**Assigned task:** The output should be the line containing "Click the yellow BTC价格 legend swatch" and every later line of the records, exactly as written, and nothing else.

**Records supplied:**
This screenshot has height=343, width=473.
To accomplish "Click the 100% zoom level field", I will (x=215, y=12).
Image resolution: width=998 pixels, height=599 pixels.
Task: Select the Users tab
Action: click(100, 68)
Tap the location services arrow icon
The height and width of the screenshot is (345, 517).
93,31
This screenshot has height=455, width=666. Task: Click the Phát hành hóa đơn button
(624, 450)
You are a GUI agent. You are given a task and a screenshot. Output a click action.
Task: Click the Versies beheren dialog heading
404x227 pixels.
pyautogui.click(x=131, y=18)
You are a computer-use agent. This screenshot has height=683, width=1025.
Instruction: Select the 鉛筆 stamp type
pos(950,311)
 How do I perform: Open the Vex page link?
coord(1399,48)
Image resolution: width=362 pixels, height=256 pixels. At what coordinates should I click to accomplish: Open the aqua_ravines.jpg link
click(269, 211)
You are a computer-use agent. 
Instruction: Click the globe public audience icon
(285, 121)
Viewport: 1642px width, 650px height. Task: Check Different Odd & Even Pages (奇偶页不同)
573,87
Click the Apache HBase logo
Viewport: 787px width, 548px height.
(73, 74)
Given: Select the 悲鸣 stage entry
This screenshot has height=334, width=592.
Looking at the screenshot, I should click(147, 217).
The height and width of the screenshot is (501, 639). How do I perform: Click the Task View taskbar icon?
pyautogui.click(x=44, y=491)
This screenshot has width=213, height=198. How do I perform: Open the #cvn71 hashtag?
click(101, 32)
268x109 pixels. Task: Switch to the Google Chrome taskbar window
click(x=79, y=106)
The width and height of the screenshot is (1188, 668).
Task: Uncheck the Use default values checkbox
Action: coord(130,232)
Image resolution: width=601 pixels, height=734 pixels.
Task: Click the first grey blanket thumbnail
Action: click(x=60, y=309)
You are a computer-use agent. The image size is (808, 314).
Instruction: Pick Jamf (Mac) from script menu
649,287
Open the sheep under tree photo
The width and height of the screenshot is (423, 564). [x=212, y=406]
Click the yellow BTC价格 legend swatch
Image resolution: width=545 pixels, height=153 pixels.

**Written solution:**
Click the yellow BTC价格 legend swatch
Image resolution: width=545 pixels, height=153 pixels.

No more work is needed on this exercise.